Task requirements: Only one stretch of the records below is wanted: the lines from the one holding "The image size is (1568, 423)." through the one holding "Given: Select the LN-04 weight value 1.48". Return it exactly, both ends included.

Material for the task:
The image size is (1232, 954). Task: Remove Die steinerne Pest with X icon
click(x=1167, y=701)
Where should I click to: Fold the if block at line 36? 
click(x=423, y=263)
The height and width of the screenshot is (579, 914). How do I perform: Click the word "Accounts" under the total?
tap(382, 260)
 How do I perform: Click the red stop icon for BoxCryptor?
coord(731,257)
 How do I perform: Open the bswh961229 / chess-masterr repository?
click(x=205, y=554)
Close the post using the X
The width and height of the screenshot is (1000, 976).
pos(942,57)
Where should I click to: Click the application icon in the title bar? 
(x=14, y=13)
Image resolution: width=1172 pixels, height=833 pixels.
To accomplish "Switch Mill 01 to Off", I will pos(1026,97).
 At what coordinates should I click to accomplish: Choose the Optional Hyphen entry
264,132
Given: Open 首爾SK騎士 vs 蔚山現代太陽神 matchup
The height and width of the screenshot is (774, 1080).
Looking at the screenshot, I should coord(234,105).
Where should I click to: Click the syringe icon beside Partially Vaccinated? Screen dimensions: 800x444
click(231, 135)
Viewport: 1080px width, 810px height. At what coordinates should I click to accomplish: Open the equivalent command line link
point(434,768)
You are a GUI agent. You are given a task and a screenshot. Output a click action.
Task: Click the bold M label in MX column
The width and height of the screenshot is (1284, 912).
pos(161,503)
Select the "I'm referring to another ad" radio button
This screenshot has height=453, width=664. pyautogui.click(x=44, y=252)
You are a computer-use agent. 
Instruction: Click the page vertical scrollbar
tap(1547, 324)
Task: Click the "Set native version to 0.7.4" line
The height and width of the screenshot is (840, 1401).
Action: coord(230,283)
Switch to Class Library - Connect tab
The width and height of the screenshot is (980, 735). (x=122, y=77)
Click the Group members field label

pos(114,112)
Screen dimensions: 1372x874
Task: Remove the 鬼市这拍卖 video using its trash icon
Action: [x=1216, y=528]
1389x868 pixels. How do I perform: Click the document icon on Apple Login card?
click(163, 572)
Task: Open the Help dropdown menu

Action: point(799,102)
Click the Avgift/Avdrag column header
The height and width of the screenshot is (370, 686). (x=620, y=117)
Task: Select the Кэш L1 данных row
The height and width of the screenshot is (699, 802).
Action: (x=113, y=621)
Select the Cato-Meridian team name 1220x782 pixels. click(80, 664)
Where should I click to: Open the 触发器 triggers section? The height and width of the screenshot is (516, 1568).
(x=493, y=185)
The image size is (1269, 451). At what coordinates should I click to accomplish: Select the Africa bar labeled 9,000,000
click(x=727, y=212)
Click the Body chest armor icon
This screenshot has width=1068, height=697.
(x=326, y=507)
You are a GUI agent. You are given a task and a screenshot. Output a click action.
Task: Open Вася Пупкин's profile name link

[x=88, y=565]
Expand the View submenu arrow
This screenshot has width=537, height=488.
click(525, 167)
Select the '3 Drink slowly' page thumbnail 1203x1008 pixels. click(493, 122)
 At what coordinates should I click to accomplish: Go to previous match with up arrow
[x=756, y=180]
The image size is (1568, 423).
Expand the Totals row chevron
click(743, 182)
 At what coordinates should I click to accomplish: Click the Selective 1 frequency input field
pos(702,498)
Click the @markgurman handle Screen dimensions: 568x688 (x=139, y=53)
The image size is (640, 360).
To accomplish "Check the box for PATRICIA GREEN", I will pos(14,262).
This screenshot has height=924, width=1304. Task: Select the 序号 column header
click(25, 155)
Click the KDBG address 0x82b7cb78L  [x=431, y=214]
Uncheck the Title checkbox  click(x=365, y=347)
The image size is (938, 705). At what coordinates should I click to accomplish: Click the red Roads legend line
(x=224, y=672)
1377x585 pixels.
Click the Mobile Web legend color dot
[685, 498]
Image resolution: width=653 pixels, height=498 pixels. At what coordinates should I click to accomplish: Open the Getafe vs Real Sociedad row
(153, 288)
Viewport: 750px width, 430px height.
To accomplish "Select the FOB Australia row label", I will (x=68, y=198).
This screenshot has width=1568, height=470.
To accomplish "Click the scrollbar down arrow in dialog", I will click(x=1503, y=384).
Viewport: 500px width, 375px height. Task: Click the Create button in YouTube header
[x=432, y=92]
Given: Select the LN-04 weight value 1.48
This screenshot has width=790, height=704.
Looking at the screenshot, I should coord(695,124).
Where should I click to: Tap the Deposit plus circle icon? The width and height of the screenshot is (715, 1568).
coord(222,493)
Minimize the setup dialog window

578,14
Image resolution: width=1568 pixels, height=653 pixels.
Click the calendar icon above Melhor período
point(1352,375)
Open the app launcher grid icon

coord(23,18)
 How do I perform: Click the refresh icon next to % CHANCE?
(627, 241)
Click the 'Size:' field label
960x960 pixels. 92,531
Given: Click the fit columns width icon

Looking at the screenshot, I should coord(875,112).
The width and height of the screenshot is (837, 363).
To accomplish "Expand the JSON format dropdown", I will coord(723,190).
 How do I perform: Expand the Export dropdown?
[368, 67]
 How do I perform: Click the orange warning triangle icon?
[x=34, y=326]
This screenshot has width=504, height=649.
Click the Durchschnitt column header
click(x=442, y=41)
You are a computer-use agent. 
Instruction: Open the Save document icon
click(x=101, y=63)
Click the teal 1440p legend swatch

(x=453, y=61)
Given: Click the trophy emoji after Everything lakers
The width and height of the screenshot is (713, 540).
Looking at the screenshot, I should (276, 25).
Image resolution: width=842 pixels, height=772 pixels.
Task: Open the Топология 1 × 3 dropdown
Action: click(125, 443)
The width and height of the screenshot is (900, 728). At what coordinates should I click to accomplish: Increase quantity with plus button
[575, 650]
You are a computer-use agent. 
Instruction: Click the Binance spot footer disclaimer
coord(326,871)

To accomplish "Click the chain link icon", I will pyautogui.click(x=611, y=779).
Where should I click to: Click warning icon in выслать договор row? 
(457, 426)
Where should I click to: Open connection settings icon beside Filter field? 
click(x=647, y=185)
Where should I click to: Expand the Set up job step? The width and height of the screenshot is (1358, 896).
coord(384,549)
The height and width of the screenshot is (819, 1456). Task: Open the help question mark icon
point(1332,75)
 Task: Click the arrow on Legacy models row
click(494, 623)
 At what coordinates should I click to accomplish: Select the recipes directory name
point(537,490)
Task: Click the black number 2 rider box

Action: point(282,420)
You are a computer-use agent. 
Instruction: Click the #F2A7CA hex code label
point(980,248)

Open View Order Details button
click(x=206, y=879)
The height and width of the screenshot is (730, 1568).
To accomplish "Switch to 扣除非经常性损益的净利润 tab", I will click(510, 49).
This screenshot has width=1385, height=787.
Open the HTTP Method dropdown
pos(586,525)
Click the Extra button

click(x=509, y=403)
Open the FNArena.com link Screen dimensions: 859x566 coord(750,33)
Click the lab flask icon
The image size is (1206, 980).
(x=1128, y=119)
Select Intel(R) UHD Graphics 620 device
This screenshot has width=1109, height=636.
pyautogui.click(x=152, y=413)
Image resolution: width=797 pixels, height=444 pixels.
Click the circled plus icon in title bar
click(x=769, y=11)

Task response:
The image size is (1568, 423).
Expand the Totals row chevron
click(743, 182)
 At what coordinates should I click to accomplish: Click the Selective 1 frequency input field
pos(702,498)
Click the @markgurman handle Screen dimensions: 568x688 (x=139, y=53)
The image size is (640, 360).
To accomplish "Check the box for PATRICIA GREEN", I will pos(14,262).
This screenshot has height=924, width=1304. Task: Select the 序号 column header
click(25, 155)
Click the KDBG address 0x82b7cb78L  [x=431, y=214]
Uncheck the Title checkbox  click(x=365, y=347)
The image size is (938, 705). At what coordinates should I click to accomplish: Click the red Roads legend line
(x=224, y=672)
1377x585 pixels.
Click the Mobile Web legend color dot
[685, 498]
Image resolution: width=653 pixels, height=498 pixels. At what coordinates should I click to accomplish: Open the Getafe vs Real Sociedad row
(153, 288)
Viewport: 750px width, 430px height.
To accomplish "Select the FOB Australia row label", I will (x=68, y=198).
This screenshot has width=1568, height=470.
To accomplish "Click the scrollbar down arrow in dialog", I will click(x=1503, y=384).
Viewport: 500px width, 375px height. Task: Click the Create button in YouTube header
[x=432, y=92]
Given: Select the LN-04 weight value 1.48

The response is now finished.